§ **INSTRUCTIONS FOR THE TASK**:
Swap "value tag" for "value label" in the records, beginning at the line that has "Click the 7.1591 Mansfield RS value tag" and stopping after the line that has "point(1316,569)". Give back only those lines with nothing else changed, and leave the pictures out.

>> Begin PROVIDED RECORDS

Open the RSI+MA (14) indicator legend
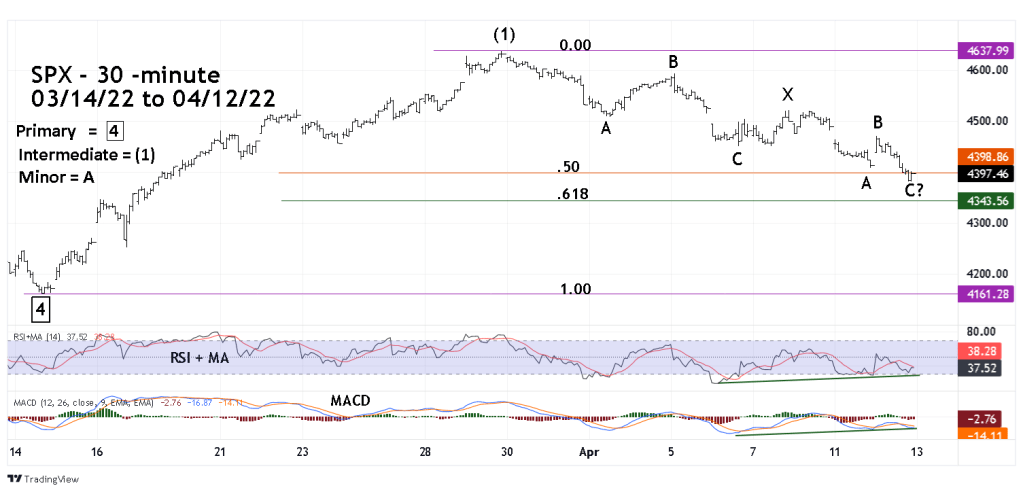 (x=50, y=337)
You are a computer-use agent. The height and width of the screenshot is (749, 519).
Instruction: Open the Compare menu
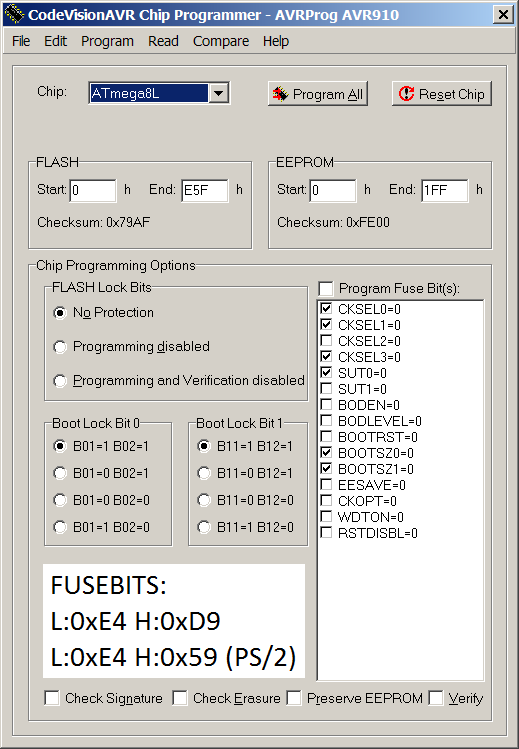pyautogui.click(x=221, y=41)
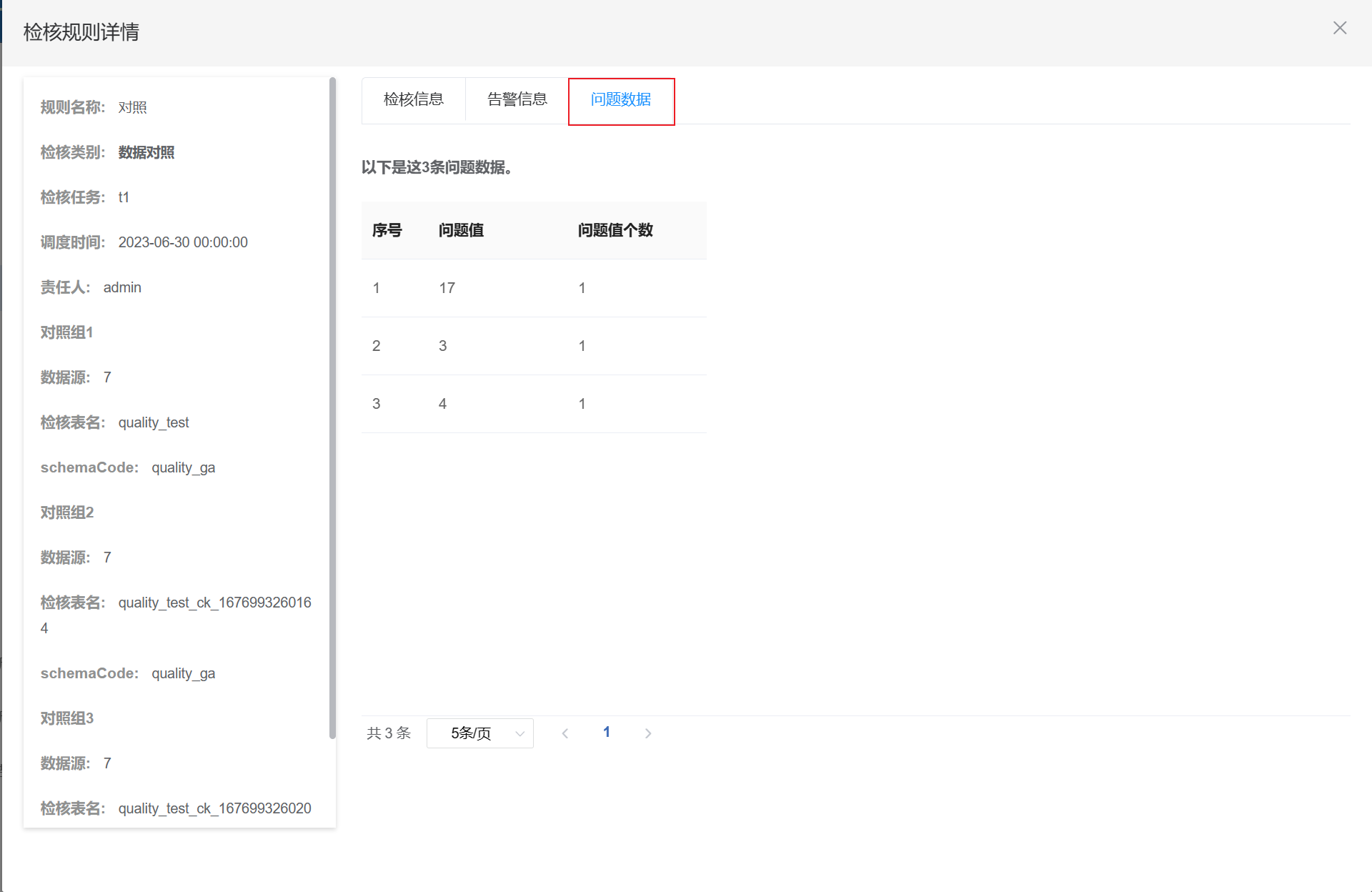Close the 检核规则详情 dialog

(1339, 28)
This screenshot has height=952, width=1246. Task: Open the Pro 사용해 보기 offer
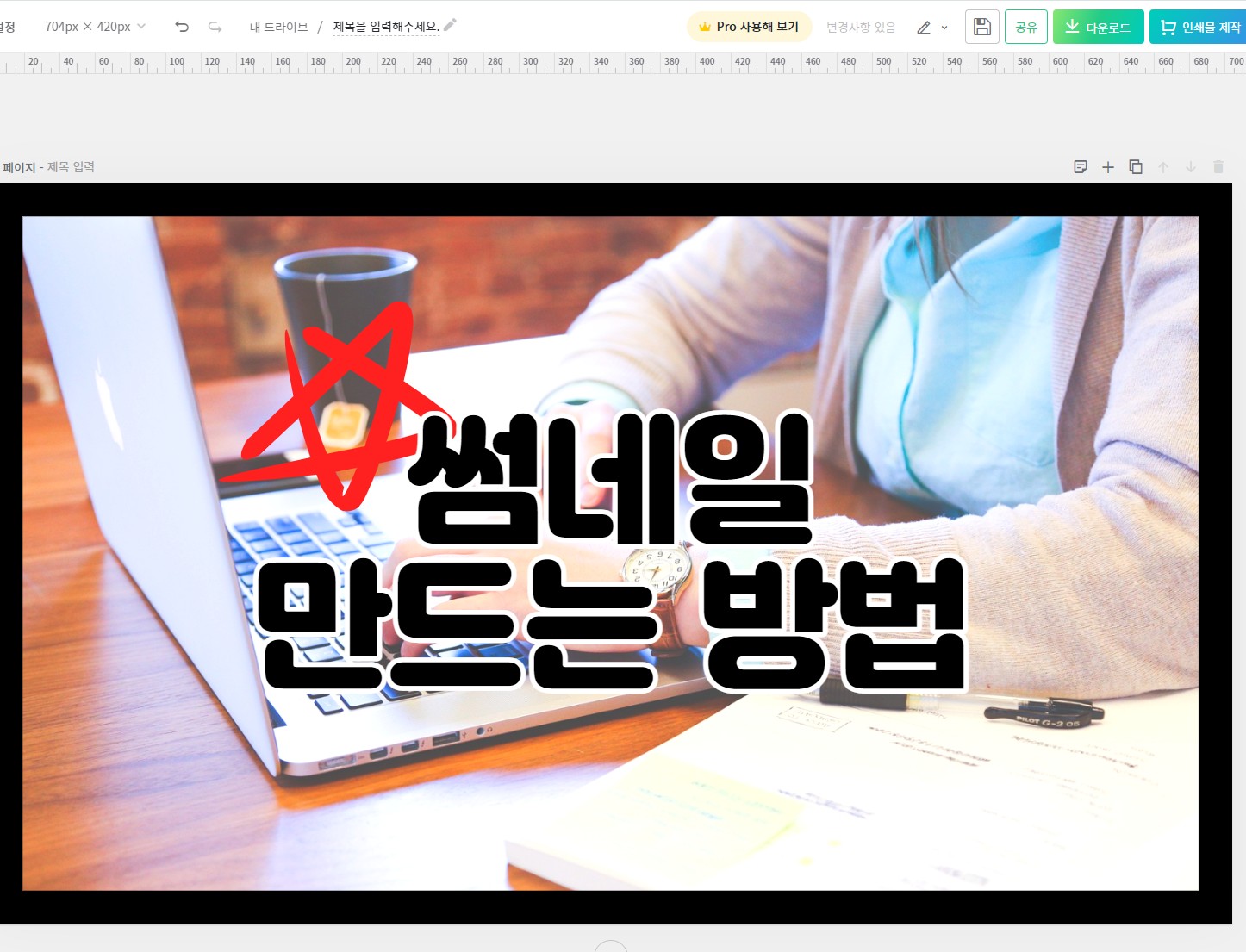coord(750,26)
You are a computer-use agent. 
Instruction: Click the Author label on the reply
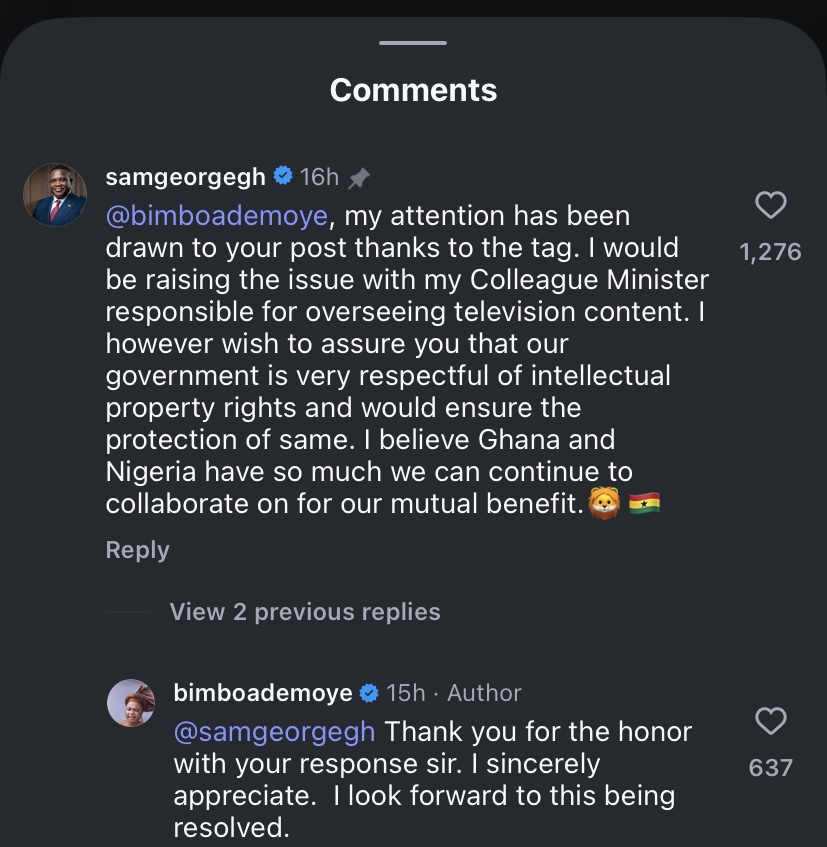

>> End PROVIDED RECORDS
>> Begin PROVIDED RECORDS

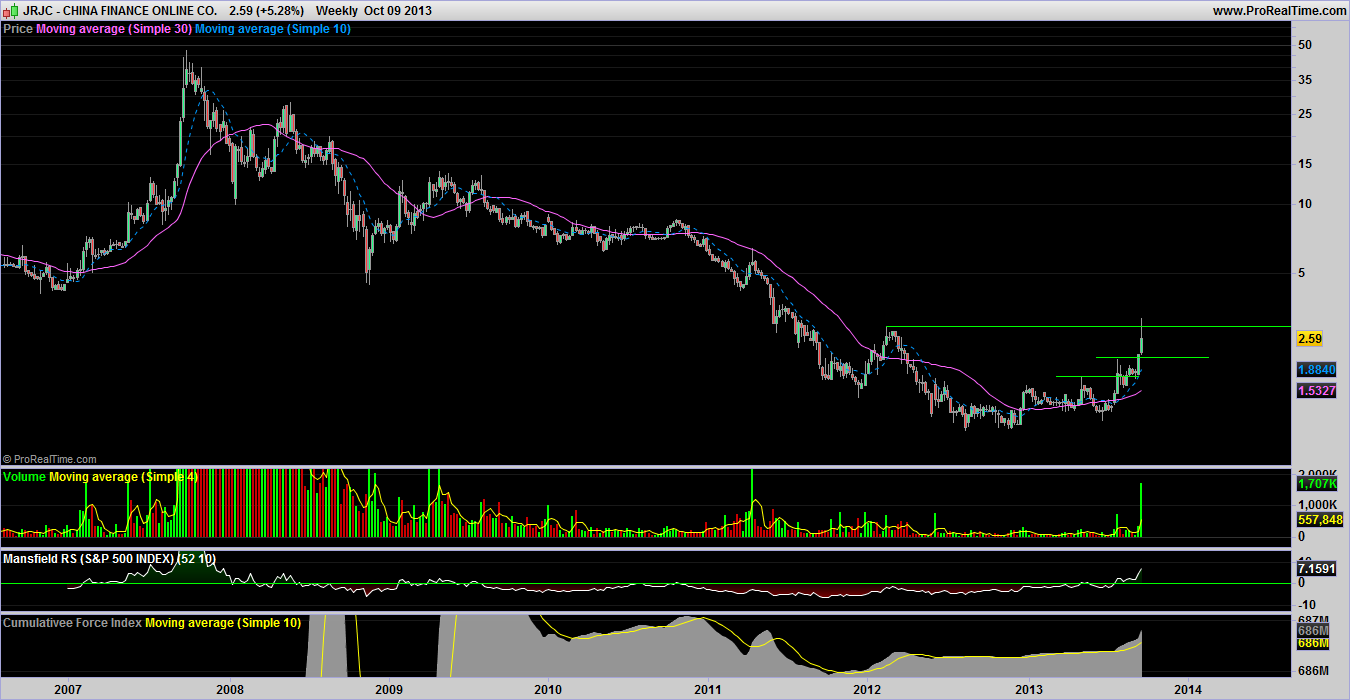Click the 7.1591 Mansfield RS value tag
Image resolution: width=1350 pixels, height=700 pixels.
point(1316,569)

>> End PROVIDED RECORDS
>> Begin PROVIDED RECORDS

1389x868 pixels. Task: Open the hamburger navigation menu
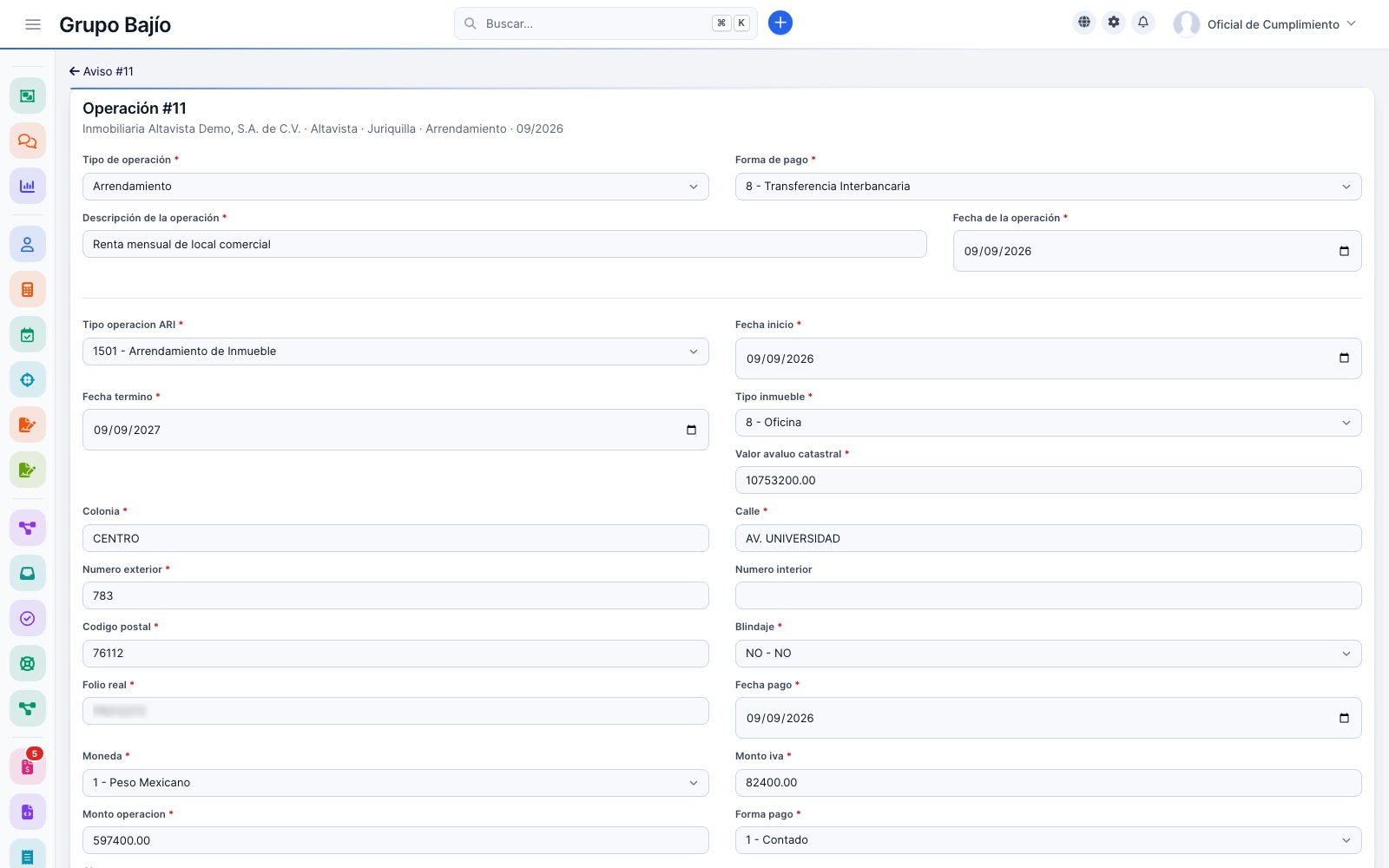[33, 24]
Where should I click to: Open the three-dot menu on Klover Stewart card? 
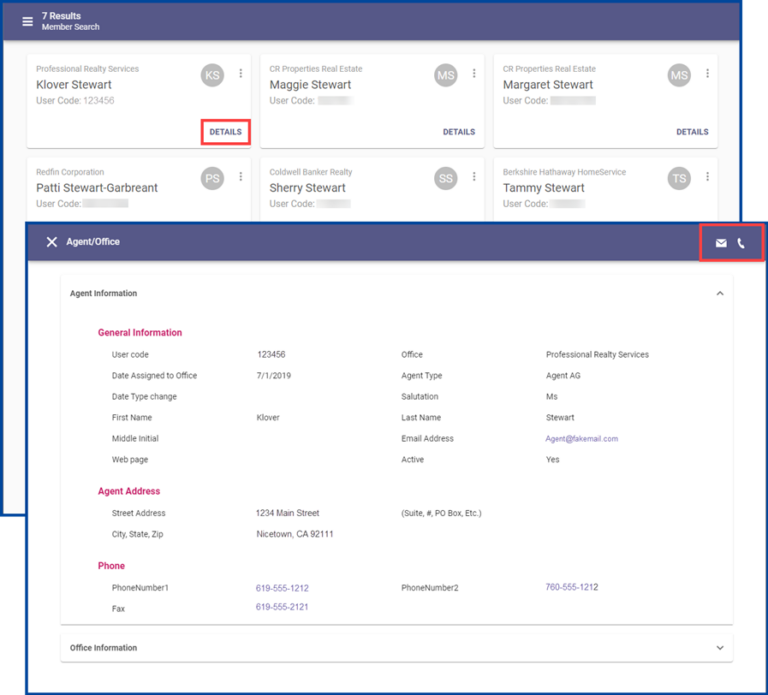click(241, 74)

>> End PROVIDED RECORDS

§ **SOLUTION**:
Click the 7.1591 Mansfield RS value label
Image resolution: width=1350 pixels, height=700 pixels.
point(1316,569)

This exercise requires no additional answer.